§ **PROBLEM STATEMENT**
Copy out nothing but the line containing "Calendars (589, 59)" and the lines that follow it to the end of the entries, exactly as they stand.

**** INPUT DATA ****

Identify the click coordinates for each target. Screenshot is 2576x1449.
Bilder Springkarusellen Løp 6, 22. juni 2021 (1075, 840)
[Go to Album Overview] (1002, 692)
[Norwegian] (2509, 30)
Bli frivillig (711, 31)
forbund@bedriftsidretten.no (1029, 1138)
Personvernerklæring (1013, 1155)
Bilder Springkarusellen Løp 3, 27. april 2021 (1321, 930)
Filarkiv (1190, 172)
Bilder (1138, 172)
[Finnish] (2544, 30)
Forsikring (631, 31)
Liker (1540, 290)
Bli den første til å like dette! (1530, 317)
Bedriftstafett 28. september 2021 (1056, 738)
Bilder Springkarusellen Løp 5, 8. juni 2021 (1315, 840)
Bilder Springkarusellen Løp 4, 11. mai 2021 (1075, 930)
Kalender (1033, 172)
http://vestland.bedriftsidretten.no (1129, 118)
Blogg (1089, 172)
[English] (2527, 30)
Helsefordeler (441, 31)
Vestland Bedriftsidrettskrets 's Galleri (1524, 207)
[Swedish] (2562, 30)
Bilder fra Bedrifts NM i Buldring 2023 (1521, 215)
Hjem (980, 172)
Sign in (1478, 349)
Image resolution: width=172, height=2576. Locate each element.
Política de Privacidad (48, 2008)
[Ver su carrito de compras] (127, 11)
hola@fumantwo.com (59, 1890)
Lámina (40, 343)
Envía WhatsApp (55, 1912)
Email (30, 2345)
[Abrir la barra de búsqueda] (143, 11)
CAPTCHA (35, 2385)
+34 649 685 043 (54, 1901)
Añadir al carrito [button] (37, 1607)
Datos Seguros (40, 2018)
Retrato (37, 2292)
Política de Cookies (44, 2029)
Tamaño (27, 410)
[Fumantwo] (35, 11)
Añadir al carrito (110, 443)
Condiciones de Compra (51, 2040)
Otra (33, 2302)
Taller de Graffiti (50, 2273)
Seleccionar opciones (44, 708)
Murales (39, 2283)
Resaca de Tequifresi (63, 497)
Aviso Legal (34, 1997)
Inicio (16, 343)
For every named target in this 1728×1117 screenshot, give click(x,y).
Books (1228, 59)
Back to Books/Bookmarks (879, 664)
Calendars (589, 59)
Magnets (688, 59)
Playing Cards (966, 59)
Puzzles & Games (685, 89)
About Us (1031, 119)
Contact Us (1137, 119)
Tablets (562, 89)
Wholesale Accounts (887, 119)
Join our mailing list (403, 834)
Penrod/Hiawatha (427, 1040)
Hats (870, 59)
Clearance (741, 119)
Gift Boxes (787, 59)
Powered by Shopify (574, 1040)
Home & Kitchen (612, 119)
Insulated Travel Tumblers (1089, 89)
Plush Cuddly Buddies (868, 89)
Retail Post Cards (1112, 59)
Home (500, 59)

****

§ **ANSWER FOR THIS EXERCISE**
Calendars (589, 59)
Magnets (688, 59)
Playing Cards (966, 59)
Puzzles & Games (685, 89)
About Us (1031, 119)
Contact Us (1137, 119)
Tablets (562, 89)
Wholesale Accounts (887, 119)
Join our mailing list (403, 834)
Penrod/Hiawatha (427, 1040)
Hats (870, 59)
Clearance (741, 119)
Gift Boxes (787, 59)
Powered by Shopify (574, 1040)
Home & Kitchen (612, 119)
Insulated Travel Tumblers (1089, 89)
Plush Cuddly Buddies (868, 89)
Retail Post Cards (1112, 59)
Home (500, 59)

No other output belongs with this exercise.